Rempe, who serves as the executive deputy director of athletics/chief operating officer of the LSU athletic department, pieced together a task force more than a year ago to prepare the Tigers for what she believes will be the most transformative change to hit college sports since Title IX arrived nearly a half century ago. Starting this Thursday, NCAA athletes will be allowed to make money by selling the rights to their names, images and likenesses (NIL).

For now, a mixture of state laws and NCAA guidelines is expected to provide a rough outline for what kind of money-making ventures will be allowed and what kind of products athletes can endorse. At least seven states will have NIL laws go into effect starting on July 1. Schools located in states without a law on the books will likely be required to form their own policies for athletes based on a short list of requirements from NCAA leadership, according to a proposed rule change that is being reviewed by the Division I Council in a meeting Monday afternoon.

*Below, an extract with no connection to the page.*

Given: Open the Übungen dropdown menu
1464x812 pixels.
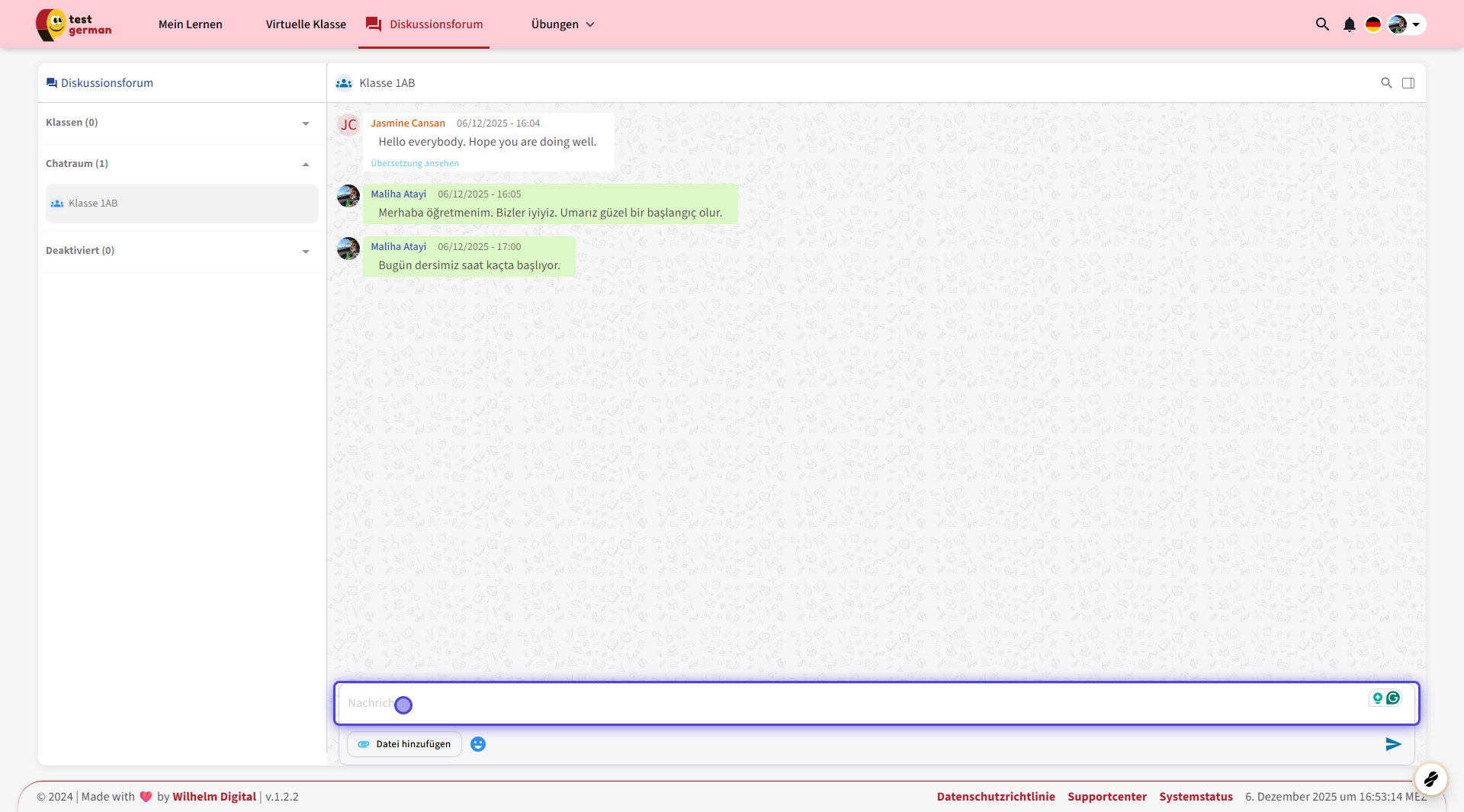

The loose framework provided in the NCAA proposal and in some of the state laws creates ample gray area, and leaves it largely up to individual schools to make determinations on specific deals that fall in that questionable range. Thus the rabbit holes, which have spiraled and collided inside LSU’s meetings for the past several weeks as Rempe and her team try to sort through an endless stream of hypothetical situations in order to craft a policy that can turn that gray area into black-and-white answers for their athletes. Despite their best efforts, Rempe knows there will be plenty of unanticipated situations that don’t come with an easy answer.

“It’s like building an airplane when you’re flying,” she told ESPN last week. “That’s what we’re doing.”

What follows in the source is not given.